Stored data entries

________

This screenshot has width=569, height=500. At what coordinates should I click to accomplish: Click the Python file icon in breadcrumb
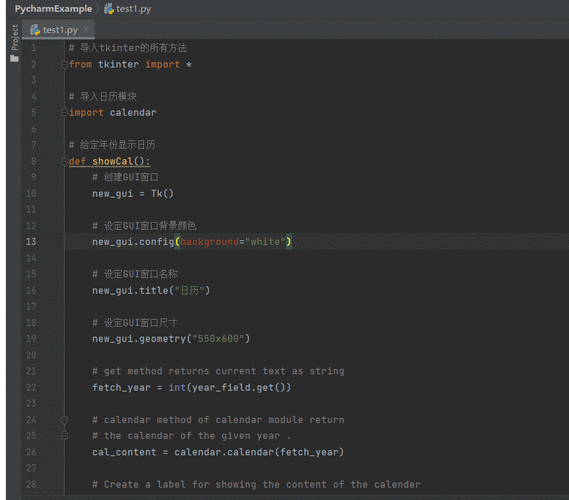point(109,9)
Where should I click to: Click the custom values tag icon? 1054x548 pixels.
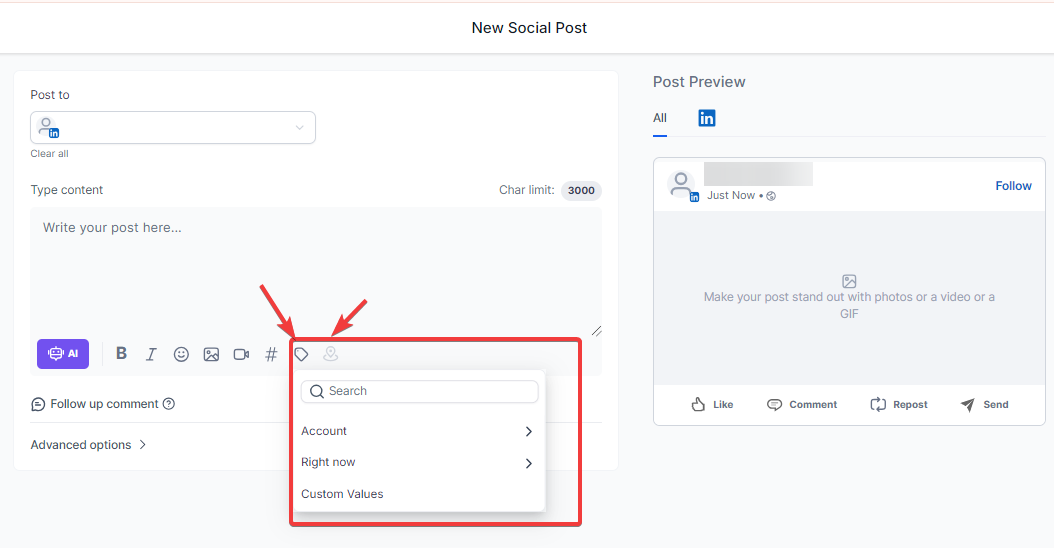[x=301, y=354]
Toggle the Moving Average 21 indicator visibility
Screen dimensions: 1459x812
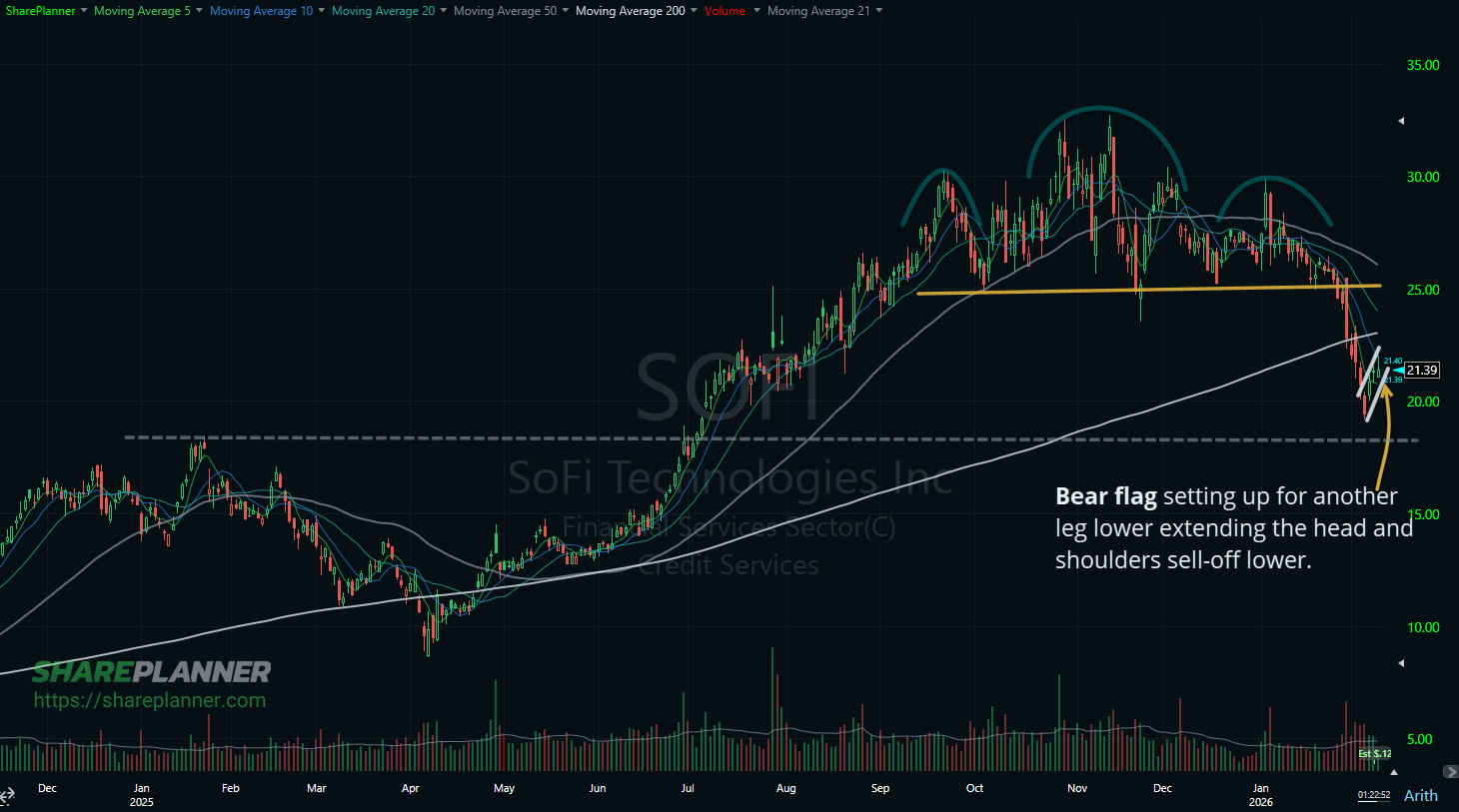819,11
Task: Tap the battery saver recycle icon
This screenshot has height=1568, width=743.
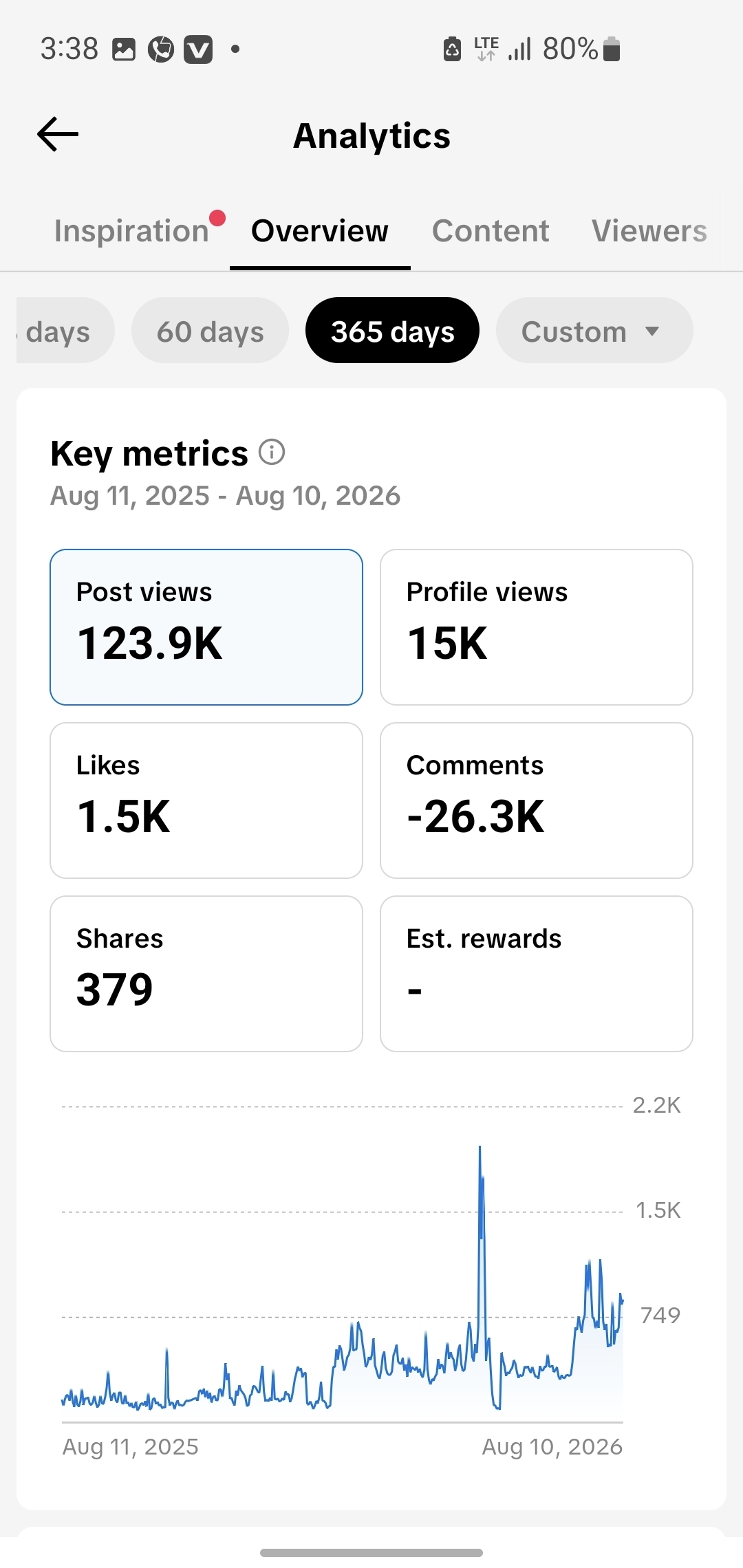Action: click(x=452, y=50)
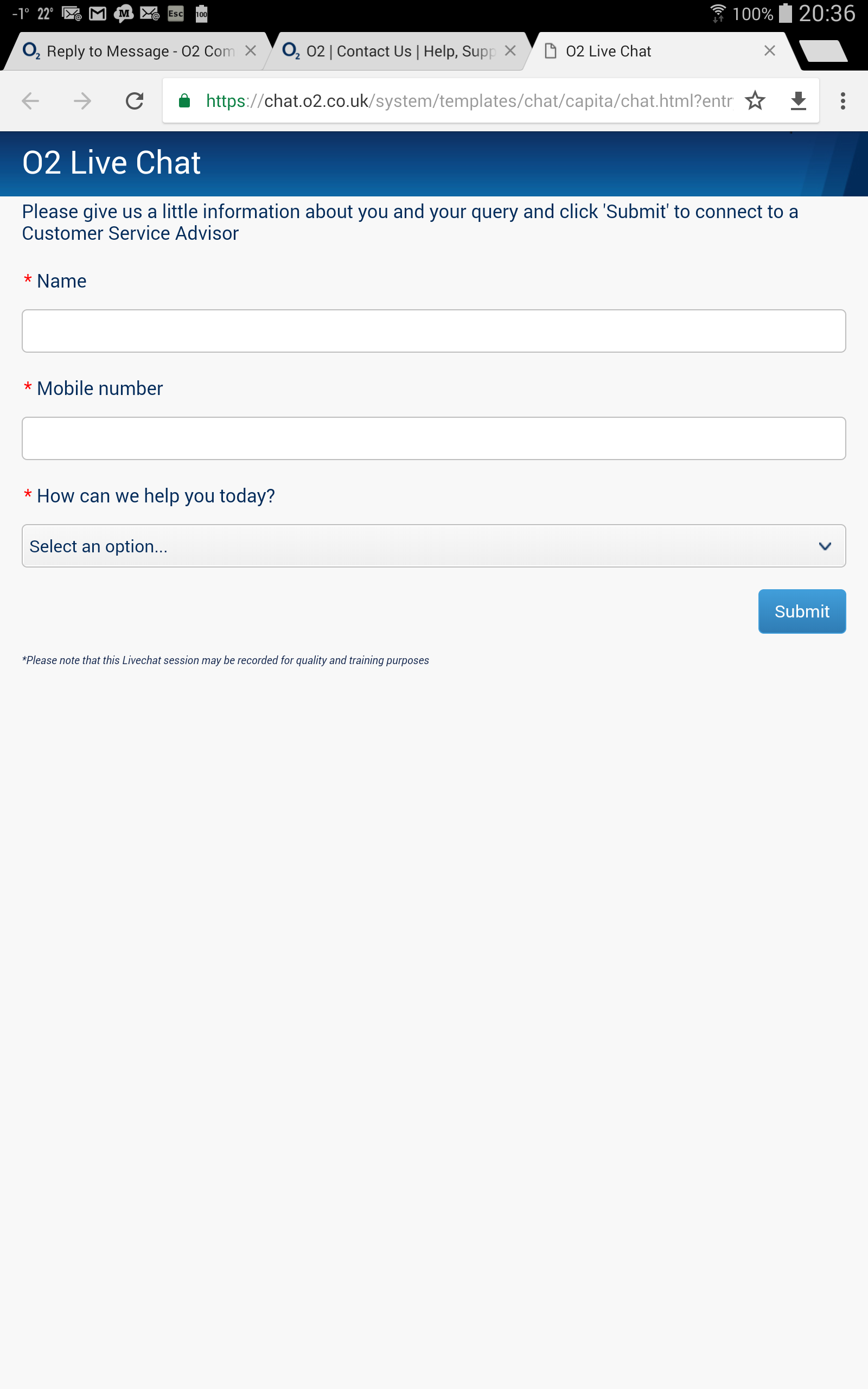Focus the Name input field

433,330
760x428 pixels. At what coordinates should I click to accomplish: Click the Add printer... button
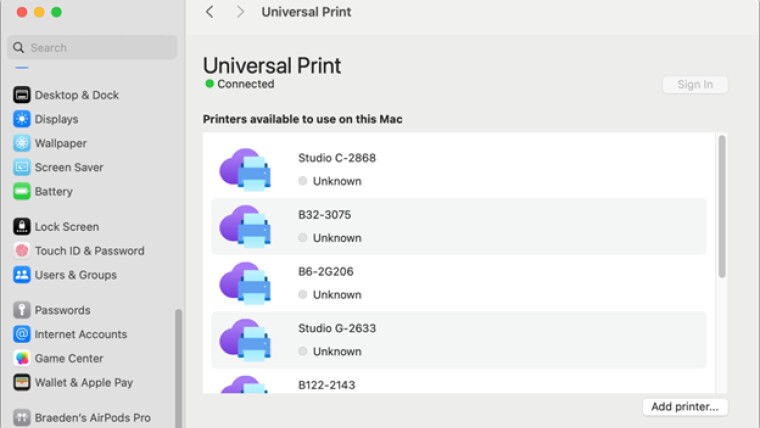[x=685, y=407]
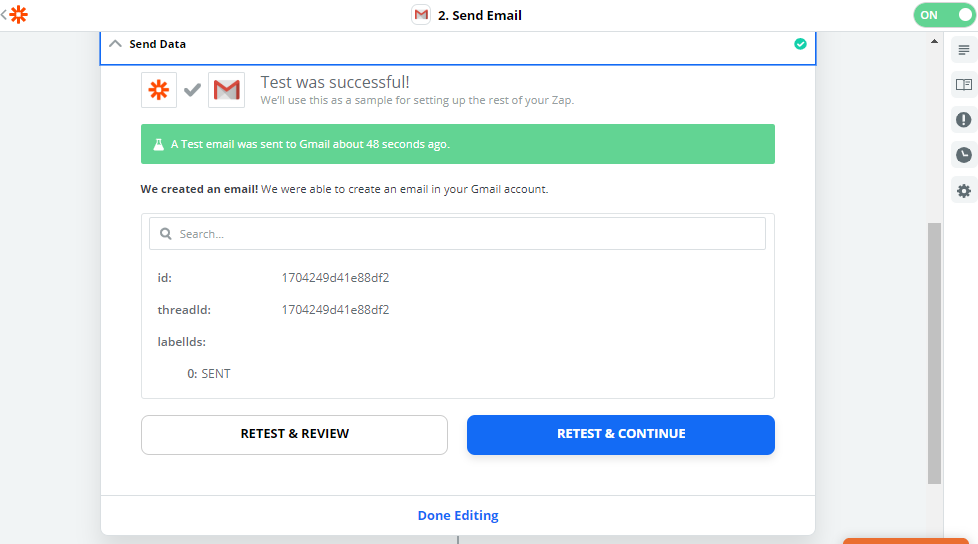The image size is (978, 544).
Task: Open the help book icon in the sidebar
Action: click(964, 85)
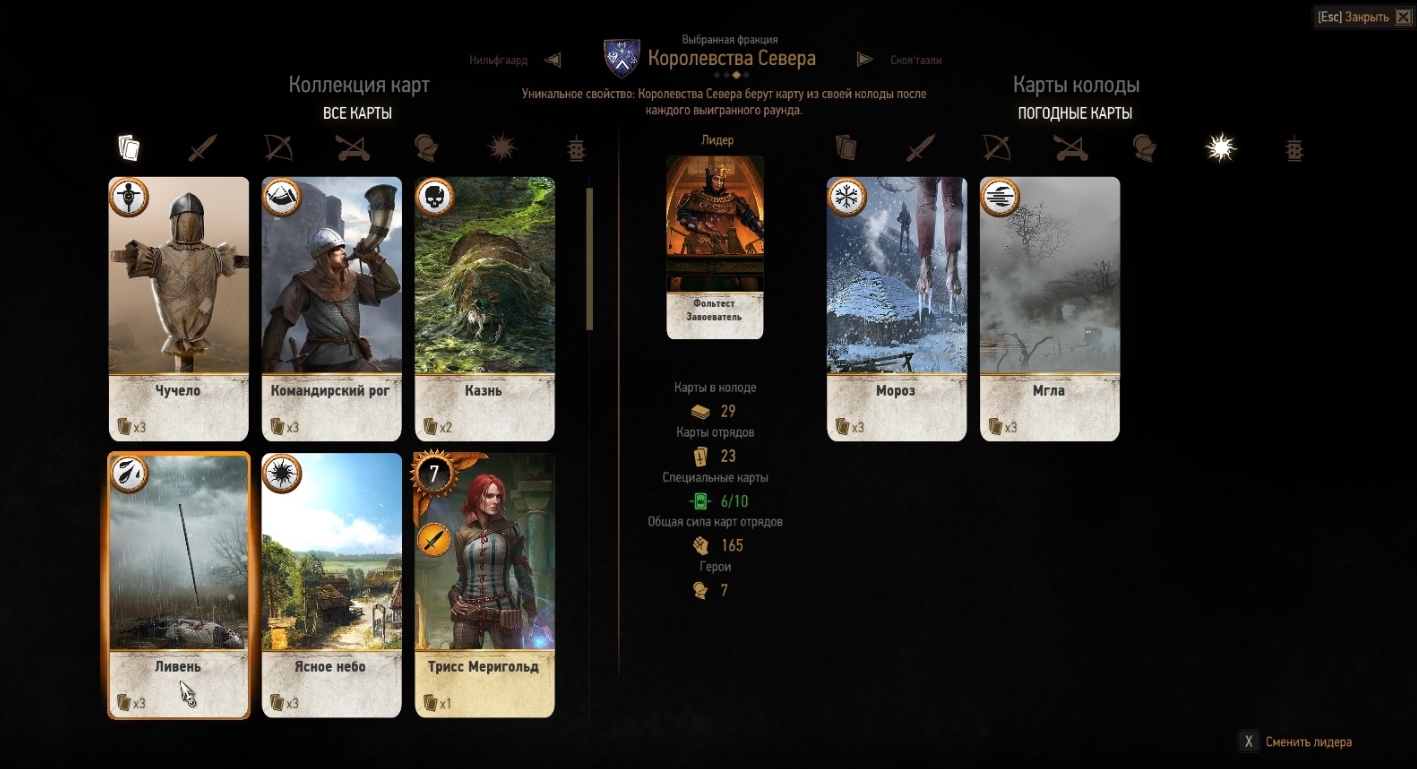Click the card collection vertical scrollbar

coord(590,258)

________

• **What you should do**:
Without the pictures, write out every entry exactly as it appears.

• **Task solution**:
This screenshot has width=569, height=500. At what coordinates should I click to accomplish: Click the Python file icon in breadcrumb
point(109,9)
Where should I click to: Click the custom values tag icon? 1054x548 pixels.
[x=301, y=354]
Toggle the Moving Average 21 indicator visibility
Screen dimensions: 1459x812
819,11
Task: Tap the battery saver recycle icon
This screenshot has height=1568, width=743.
Action: click(x=452, y=50)
Focus the Name input field

433,330
760x428 pixels. At what coordinates should I click to accomplish: Click the Add printer... button
[x=685, y=407]
The image size is (978, 544).
Task: Open the help book icon in the sidebar
Action: click(964, 85)
Click the card collection vertical scrollbar

coord(590,258)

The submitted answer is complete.